* Begin *

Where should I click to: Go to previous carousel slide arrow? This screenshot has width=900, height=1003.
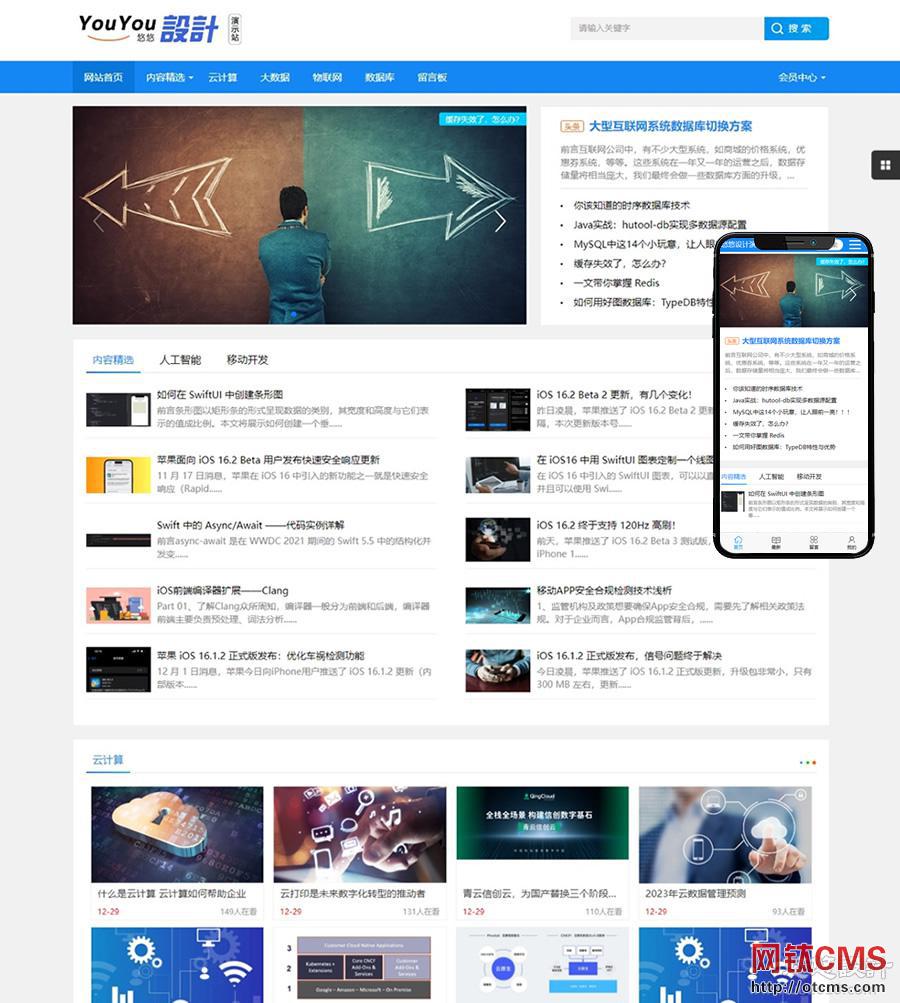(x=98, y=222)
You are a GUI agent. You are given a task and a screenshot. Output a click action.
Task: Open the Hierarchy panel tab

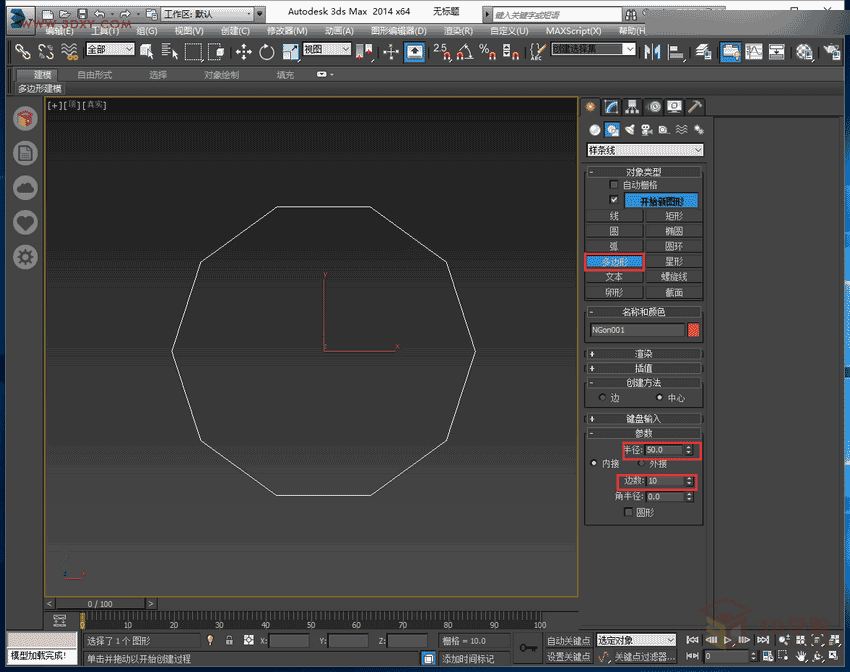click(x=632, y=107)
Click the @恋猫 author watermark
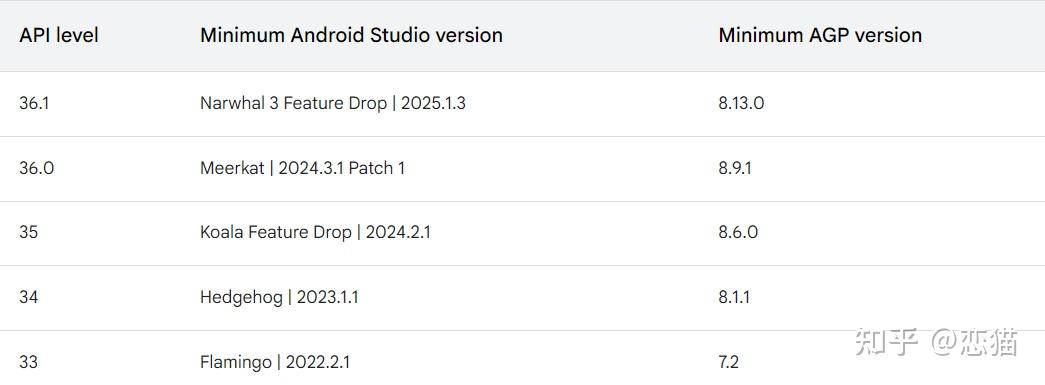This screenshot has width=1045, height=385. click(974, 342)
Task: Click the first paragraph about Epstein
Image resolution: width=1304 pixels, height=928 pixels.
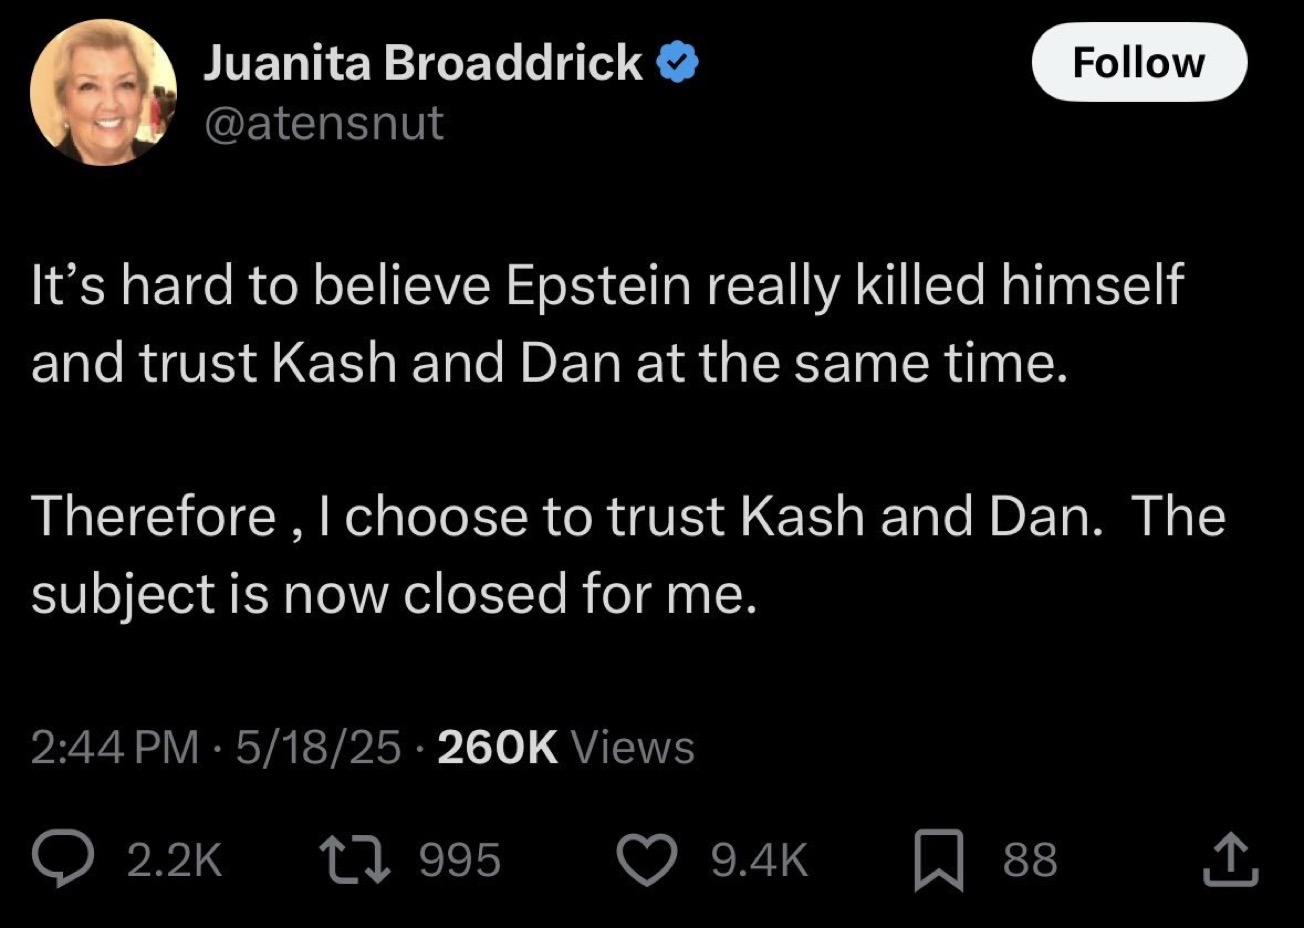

* End *

_STATED GOAL_
Write out the text of all the entries above word for word, leaving out the pictures.

_EXPECTED ANSWER_
Where should I click to: Go to previous carousel slide arrow? This screenshot has width=900, height=1003.
(x=98, y=222)
You are a GUI agent. You are given a task and a screenshot. Output a click action.
Task: Open the Hierarchy panel tab

click(x=632, y=107)
Click the @恋猫 author watermark
This screenshot has width=1045, height=385. click(974, 342)
Task: Click the first paragraph about Epstein
Image resolution: width=1304 pixels, height=928 pixels.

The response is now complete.